Note: Even though there really is nothing stopping you from finding a solution to this on the internet, try to keep honest, and come up with your own answer.  It's all about the participation!

Compute  Squares 

Write a function that computes the square of a number without using *, ^, or +.

Catch up on all our previous puzzlers here

Comments

Thomas Mueller replied on Thu, 2013/05/23 - 9:51am

I have a fairly fast solution that uses division, shift, or. But I wonder if division could be avoided? Another solution is using just negation and minus, but it's much slower: O(n).

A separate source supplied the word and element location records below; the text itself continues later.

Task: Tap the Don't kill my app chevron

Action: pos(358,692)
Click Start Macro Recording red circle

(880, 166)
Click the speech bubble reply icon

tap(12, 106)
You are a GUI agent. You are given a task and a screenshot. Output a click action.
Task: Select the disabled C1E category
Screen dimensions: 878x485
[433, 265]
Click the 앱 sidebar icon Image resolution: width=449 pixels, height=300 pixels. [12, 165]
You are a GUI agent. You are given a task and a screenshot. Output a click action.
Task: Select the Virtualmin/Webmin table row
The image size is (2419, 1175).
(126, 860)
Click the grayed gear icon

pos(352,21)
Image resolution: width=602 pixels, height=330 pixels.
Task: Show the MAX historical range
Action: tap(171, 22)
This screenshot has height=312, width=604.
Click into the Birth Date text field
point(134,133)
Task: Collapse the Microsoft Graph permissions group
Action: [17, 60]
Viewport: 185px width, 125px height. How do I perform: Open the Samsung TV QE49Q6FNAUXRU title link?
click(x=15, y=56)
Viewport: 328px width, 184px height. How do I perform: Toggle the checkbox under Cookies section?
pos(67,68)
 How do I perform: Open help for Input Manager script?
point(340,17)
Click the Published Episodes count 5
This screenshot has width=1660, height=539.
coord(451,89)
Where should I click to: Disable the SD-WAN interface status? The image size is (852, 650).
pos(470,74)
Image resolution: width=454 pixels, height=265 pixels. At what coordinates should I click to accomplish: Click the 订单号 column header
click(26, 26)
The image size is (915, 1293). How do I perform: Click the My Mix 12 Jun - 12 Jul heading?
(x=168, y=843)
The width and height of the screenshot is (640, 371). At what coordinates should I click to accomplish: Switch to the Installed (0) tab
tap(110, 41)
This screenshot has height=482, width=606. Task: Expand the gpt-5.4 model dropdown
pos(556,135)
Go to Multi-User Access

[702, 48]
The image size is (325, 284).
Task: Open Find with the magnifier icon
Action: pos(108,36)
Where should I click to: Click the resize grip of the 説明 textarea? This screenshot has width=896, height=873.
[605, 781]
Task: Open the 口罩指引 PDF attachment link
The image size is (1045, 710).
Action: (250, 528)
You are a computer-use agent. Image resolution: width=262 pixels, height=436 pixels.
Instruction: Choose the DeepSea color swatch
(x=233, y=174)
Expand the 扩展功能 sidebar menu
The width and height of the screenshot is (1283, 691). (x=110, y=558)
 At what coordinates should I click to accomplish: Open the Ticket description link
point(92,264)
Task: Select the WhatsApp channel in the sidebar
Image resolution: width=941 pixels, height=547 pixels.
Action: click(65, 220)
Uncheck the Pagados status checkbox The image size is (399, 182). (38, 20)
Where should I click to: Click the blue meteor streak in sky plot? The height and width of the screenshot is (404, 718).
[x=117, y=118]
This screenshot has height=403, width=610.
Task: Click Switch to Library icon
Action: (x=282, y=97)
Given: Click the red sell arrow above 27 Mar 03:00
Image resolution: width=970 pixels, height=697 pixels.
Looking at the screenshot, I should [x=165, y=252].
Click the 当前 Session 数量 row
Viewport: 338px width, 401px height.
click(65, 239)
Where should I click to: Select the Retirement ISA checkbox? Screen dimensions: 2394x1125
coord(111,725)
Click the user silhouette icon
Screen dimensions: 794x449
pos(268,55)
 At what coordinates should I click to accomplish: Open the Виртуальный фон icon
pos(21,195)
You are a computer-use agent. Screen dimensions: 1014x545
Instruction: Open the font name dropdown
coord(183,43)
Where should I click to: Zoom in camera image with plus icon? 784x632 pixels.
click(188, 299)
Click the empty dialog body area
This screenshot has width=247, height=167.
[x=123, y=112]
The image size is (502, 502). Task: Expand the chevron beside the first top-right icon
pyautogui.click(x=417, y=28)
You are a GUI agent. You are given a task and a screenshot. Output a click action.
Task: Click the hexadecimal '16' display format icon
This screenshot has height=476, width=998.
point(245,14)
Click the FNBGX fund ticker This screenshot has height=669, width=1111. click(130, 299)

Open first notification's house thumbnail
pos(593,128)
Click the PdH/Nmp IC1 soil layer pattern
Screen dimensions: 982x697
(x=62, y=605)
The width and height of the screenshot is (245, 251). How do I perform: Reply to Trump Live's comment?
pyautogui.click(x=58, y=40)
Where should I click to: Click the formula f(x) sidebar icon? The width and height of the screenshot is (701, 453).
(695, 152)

Jeff Friesen replied on Thu, 2013/05/23 - 10:15am

 I've written a Java application that uses subtraction and negation to square integers, and uses division to square floating-point values:

public class SquareDemo
{
   public static void main(String[] args)
   {
      for (int i = -10; i <= 10; i++)
         System.out.printf("square %d = %d%n", i, square(i));
      System.out.println();
      for (double d = -10; d <= 10; d += 0.5)
         System.out.printf("square %f = %f%n", d, square(d));
   }

   public static int square(int x)
   {
      x = Math.abs(x);
      int total = 0;
      for (int i = 0; i < x; i++)
         total = total - -x;
      return total;
   }

   public static double square(double x)
   {
      return x/(1/x);
   }
}


Frank Dietrich replied on Thu, 2013/05/23 - 6:35pm

 Java

import java.math.BigDecimal;

class SquarePuzzler {
    private static int useAPI(int i) {
        return new BigDecimal(i).pow(2).intValue();
    }

    private static int useDIY(int i) {
        i = (i < 0 ? ~--i : i);
        int j = i;
        int x = 0;
        while(i-- != 0) {
            x -= j;
        }
        return -x;
    }

    public static void main(String...args) {
        int[] testValues = { 1, -1, 2, -2, 12, -12, 42, -42 };

        for (int i : testValues) {
            System.out.printf("i: %4d  API: %4d  DIY: %4d\n", i, useAPI(i), useDIY(i));
        }
    }
}

Mark Bernard replied on Fri, 2013/05/24 - 8:23am

public class SquarePuzzler {
public static void main(String args[]) {
System.out.println(square(123));
System.out.println(square(7));
System.out.println(square(25));
System.out.println(square(7.0));
System.out.println(square(25.0));
}

public static int square(int x) {
return (int)square((double)x);
}
public static double square(double x) {
return x / (1 / x);
}

 

ravikumar donth... replied on Fri, 2013/05/31 - 7:20am

public class SquareFinder {
	
	public static void main(String args[]){
		String string = args[0];
		
		int parseInt = Integer.parseInt(string);
		
		int [][] nums = new int[parseInt][parseInt];
		int start=1;
		 for (int row = 0; row < nums.length ; row++ ) {
			 for (int col = 0; col < nums[row].length; col++ ) {
			        nums[row][col]=start;
			       start++;
			      }
			
		 }
		 
		
		 System.out.println(nums[nums.length-1][nums.length-1]);
		 
		
	}
}

ravikumar donth... replied on Fri, 2013/05/31 - 7:42am in response to: ravikumar donthamsetti

performacne is low

Helge Fredriksen replied on Mon, 2013/06/03 - 2:54am in response to: Mark Bernard

Hehe, loved that one, using the resiprocal and turning it into a square. I've started out similar, but my algorithm was based on a while loop, counting a variable s upwards from x using ++ and ending when the condition

s/x == x

was true.

But it worked only on whole numbers, and it is of course rather slow compared to this one :-)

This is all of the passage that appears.